What you need to do:
[1] Which OCR engines does the table in the text on local frame description and OCR compare?
[2] Edit the stretch of the text on local frame description and OCR from "request.recognitionLevel = .accurate" through "--oem 1 -l eng.", replacing "crossmem-ocr" with "crossmem-vision".

Text provided:

========================

Ollama already supports multimodal models. The existing Ollama integration in cite.rs targets http://localhost:11434/api/generate — the same endpoint accepts image input with "images": [base64_png].

{
  "model": "qwen2.5-vl:7b",
  "prompt": "Describe this video frame in one sentence. If it contains a slide, list the title and key bullet points.",
  "images": ["<base64_keyframe>"],
  "stream": false
}

Model	VRAM	Speed (per frame, M2)	Quality
Qwen2.5-VL-7B (q4_K_M)	~5 GB	~3–5 sec	Good for slides/diagrams
LLaVA-1.6-7B	~5 GB	~3–5 sec	Slightly worse on text-heavy slides
Qwen2.5-VL-3B	~2.5 GB	~1–2 sec	Faster but misses fine text

Qwen2.5-VL-7B is the best local VLM for slide/diagram content. 7B quantized fits comfortably alongside whisper on M2 (16 GB unified memory).

Batching: Process keyframes sequentially (VLM needs full GPU). At ~4 sec/frame × 100 frames = ~7 min. Acceptable.

4c. OCR on slides

Decision: Apple Vision framework via swift-ffi (primary), Tesseract (fallback)

Engine	Accuracy	Speed	Dependencies
Apple Vision (VNRecognizeTextRequest)	Excellent, especially printed text	~0.1s/image	macOS 13+, Swift FFI
PaddleOCR	Very good, multi-language	~0.3s/image	Python + large model
Tesseract	Good for English	~0.5s/image	`brew install tesseract`

Apple Vision is the clear winner on macOS: built-in, fast, accurate, no extra deps. Access from Rust via a tiny Swift CLI helper:

// crossmem-ocr (Swift CLI, ~30 lines)
import Vision
let request = VNRecognizeTextRequest()
request.recognitionLevel = .accurate
// ... read image, perform request, print results as JSON

Compile as crossmem-ocr binary, call from Rust via Command::new("crossmem-ocr"). Ship as part of the crossmem install or build from source on first run.

Fallback: If the Swift helper isn’t available (Linux compat someday), fall back to tesseract --oem 1 -l eng.

5. Chunk Schema

Time-aligned chunk (parallel to `CompiledChunk` in cite.rs)

========================

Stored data
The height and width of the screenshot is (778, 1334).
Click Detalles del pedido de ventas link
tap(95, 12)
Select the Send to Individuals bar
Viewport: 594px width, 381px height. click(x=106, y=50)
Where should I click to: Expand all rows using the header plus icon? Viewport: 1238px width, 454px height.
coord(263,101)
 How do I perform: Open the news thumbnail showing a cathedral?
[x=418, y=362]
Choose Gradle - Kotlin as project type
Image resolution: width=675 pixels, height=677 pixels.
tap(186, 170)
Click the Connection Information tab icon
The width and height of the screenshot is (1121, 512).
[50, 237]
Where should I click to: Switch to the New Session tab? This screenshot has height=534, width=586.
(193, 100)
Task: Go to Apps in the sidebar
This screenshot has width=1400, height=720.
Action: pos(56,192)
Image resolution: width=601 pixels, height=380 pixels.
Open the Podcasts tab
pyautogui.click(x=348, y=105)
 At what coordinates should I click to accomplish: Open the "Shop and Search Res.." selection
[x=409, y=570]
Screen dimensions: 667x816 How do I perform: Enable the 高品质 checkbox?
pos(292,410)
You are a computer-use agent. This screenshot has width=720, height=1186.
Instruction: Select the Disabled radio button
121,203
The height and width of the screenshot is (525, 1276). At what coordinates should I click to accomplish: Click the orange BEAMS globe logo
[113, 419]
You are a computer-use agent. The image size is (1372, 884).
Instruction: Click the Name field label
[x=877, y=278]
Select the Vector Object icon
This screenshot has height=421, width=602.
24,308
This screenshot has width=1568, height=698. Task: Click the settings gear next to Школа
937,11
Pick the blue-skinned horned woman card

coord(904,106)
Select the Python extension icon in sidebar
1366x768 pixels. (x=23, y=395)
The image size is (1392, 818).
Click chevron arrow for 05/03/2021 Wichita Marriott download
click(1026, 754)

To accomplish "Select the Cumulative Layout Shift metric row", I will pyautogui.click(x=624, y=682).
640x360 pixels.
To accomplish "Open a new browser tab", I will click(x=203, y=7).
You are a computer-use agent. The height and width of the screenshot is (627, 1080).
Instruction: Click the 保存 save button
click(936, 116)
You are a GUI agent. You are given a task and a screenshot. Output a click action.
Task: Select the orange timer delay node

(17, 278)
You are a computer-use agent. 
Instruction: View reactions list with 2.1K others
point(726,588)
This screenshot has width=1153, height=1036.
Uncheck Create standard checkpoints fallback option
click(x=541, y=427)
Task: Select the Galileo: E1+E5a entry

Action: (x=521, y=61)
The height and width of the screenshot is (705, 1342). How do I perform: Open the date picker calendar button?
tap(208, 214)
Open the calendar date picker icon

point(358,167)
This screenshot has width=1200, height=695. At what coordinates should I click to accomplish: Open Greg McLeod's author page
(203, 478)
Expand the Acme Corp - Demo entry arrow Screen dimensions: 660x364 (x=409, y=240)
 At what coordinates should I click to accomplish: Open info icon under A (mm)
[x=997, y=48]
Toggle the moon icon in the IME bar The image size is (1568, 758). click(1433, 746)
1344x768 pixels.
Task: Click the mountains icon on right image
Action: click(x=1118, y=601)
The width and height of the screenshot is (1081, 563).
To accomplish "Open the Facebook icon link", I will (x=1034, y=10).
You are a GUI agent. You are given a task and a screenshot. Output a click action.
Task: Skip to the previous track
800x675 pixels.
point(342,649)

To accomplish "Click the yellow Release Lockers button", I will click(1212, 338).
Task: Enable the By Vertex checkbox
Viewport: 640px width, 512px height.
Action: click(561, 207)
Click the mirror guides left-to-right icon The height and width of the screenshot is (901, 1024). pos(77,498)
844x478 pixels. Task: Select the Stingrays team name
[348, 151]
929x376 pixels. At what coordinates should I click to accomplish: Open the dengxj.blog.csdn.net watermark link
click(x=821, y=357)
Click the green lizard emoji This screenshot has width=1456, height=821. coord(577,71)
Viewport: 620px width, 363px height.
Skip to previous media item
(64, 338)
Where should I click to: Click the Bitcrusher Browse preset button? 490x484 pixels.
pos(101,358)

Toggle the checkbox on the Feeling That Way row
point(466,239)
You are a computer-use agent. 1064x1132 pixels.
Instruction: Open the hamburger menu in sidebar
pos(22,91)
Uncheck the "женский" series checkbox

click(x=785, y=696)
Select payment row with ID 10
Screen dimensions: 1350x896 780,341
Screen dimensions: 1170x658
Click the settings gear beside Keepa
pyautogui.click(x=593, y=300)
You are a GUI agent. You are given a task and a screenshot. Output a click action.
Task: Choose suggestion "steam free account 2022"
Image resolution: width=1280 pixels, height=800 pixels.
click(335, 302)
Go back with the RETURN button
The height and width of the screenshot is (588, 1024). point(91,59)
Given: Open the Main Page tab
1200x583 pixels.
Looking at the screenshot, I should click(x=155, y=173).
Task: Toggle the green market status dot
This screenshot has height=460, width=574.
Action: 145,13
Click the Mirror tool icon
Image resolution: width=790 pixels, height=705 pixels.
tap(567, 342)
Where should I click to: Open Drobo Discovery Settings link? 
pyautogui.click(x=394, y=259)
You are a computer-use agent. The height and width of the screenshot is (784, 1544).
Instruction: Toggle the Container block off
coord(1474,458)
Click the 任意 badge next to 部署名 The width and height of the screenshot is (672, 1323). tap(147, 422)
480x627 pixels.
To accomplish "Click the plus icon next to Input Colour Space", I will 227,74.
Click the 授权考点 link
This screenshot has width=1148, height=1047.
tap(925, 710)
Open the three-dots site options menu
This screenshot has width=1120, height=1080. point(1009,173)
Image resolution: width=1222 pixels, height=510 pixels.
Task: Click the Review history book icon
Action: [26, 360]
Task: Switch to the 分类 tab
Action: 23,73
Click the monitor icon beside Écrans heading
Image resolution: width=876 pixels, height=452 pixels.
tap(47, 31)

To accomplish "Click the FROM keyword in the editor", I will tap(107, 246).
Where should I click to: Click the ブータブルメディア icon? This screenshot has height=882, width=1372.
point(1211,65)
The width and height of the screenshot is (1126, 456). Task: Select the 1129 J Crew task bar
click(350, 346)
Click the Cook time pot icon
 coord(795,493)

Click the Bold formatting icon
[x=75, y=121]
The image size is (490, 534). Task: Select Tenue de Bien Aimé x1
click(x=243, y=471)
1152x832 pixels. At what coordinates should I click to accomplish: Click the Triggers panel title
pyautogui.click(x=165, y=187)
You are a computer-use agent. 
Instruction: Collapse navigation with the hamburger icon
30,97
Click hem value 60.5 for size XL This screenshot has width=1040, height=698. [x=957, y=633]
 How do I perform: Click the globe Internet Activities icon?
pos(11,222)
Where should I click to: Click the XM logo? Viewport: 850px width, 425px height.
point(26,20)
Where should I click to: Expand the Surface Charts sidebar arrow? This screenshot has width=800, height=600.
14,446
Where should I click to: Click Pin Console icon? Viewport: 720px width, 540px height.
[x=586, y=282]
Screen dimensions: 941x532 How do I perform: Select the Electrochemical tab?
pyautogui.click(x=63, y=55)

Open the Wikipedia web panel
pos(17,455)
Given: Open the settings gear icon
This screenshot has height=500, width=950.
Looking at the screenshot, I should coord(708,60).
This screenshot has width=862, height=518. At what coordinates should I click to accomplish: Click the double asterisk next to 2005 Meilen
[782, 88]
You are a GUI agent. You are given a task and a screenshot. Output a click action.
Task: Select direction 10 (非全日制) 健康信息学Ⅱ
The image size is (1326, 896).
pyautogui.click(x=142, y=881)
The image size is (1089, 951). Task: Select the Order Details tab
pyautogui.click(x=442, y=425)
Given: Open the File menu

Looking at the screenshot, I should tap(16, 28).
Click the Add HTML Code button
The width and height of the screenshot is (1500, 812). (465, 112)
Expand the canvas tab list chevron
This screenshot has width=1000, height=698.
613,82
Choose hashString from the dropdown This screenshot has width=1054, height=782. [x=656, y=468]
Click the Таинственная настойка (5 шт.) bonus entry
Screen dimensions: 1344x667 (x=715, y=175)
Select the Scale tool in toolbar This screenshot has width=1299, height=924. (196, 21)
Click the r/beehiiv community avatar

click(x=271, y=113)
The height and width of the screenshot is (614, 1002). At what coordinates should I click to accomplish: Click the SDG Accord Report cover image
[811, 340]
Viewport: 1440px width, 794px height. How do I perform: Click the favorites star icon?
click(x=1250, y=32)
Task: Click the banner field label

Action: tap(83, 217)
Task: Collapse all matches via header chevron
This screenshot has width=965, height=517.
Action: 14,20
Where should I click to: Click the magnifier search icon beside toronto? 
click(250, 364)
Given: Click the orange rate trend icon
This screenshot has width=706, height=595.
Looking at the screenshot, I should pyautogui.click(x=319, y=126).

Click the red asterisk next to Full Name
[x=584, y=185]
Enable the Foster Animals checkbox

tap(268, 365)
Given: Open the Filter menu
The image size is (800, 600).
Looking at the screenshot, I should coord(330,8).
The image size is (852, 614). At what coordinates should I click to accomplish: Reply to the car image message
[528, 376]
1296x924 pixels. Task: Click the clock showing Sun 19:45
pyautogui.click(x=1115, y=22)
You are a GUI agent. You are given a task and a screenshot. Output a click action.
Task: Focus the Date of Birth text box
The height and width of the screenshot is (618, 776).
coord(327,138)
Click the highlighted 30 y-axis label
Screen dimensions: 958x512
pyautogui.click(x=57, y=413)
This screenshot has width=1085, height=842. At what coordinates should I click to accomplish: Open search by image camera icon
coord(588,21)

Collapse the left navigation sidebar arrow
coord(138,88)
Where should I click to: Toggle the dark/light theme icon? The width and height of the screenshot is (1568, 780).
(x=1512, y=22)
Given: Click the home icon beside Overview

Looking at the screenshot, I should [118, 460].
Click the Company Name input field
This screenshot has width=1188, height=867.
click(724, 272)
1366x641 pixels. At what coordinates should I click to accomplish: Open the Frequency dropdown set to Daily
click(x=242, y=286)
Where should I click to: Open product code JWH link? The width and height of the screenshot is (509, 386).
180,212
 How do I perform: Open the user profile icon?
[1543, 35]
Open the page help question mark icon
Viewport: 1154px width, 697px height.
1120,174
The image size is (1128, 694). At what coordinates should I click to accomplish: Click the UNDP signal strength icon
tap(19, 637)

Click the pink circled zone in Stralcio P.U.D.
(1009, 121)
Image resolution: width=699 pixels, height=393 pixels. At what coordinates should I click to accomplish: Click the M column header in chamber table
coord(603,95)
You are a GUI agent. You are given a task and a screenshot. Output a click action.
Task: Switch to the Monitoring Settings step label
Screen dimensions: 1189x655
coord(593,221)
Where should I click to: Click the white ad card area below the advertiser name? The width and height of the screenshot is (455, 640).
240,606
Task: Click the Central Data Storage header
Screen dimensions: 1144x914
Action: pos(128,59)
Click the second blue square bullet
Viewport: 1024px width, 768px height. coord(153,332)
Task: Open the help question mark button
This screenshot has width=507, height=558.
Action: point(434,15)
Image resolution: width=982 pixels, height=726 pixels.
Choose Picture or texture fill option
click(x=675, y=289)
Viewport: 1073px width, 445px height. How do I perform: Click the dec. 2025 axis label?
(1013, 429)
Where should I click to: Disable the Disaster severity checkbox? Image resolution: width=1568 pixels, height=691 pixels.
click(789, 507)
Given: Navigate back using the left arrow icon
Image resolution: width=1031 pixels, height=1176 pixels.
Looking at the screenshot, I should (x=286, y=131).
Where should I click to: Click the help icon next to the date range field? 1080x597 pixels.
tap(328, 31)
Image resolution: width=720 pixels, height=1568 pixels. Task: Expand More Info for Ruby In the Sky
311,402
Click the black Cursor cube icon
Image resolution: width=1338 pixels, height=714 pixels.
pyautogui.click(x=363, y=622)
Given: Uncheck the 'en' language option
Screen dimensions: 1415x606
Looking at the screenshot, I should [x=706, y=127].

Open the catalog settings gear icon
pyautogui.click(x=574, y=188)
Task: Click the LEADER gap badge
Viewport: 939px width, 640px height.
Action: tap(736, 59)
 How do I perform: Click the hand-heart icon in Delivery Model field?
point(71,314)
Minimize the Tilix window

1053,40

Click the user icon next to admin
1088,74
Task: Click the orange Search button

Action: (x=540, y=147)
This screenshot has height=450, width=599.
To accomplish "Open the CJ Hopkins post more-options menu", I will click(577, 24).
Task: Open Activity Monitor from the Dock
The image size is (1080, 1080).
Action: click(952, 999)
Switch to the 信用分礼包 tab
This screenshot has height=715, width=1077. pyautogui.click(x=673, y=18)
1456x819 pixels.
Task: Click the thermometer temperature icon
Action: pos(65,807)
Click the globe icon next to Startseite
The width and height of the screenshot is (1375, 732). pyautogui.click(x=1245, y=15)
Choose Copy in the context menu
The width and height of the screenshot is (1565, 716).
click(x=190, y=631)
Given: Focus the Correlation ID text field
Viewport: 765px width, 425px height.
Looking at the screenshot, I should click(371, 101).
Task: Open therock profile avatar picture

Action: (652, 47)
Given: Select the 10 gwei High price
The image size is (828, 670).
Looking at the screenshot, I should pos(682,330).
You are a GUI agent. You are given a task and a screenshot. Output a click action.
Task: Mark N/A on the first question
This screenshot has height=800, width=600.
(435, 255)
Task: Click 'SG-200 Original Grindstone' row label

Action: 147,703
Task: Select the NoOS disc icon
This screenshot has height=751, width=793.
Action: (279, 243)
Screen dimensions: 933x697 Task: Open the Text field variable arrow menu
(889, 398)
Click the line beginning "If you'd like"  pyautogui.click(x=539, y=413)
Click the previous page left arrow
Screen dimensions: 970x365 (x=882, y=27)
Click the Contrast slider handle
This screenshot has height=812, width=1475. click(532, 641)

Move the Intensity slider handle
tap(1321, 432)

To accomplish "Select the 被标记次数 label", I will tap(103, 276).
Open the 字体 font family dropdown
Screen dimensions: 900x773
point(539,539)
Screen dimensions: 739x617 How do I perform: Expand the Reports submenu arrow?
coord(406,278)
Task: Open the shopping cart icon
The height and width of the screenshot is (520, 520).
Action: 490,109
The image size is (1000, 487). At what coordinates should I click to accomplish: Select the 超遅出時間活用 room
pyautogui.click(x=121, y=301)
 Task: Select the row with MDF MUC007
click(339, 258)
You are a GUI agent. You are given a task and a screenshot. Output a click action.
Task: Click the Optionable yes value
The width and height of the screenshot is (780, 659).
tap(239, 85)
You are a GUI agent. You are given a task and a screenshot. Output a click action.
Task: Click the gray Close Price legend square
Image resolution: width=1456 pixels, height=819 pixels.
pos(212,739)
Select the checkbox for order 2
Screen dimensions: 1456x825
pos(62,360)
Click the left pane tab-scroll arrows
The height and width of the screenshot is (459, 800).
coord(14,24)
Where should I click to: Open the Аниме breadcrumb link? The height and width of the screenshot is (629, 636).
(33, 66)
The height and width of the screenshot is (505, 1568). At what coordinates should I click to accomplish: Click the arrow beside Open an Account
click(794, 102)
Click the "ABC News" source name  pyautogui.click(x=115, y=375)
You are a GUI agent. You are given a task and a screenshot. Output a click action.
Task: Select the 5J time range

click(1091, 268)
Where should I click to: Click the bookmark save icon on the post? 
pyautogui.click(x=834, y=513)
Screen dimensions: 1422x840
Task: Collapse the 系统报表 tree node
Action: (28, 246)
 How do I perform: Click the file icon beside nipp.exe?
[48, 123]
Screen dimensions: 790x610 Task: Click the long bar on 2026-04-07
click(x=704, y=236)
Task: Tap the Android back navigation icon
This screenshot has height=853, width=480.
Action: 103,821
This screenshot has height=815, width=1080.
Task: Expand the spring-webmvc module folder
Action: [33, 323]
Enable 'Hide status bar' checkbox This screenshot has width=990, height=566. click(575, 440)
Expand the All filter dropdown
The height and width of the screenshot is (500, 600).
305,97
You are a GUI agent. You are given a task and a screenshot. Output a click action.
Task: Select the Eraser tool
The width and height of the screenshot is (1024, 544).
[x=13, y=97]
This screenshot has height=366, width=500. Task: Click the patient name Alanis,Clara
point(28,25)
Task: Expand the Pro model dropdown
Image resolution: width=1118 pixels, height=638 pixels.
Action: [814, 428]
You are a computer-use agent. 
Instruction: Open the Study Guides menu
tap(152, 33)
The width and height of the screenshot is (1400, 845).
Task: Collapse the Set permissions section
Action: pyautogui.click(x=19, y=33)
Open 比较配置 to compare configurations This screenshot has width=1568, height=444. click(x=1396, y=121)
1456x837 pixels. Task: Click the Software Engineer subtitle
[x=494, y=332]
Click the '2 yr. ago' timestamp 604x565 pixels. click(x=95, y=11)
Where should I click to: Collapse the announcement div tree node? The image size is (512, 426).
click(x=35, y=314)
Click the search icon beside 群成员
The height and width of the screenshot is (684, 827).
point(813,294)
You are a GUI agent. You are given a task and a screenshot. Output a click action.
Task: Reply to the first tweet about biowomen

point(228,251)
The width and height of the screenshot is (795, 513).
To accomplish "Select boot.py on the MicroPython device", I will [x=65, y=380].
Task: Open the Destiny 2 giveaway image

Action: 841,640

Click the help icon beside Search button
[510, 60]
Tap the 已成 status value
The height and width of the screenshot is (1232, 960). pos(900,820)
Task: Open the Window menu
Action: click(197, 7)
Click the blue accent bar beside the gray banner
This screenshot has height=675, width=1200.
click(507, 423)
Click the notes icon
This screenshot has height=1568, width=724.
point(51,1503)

========================

Exercise answers:
[1] Apple Vision (VNRecognizeTextRequest), PaddleOCR, Tesseract

[2]
request.recognitionLevel = .accurate
// ... read image, perform request, print results as JSON

Compile as crossmem-vision binary, call from Rust via Command::new("crossmem-vision"). Ship as part of the crossmem install or build from source on first run.

Fallback: If the Swift helper isn’t available (Linux compat someday), fall back to tesseract --oem 1 -l eng.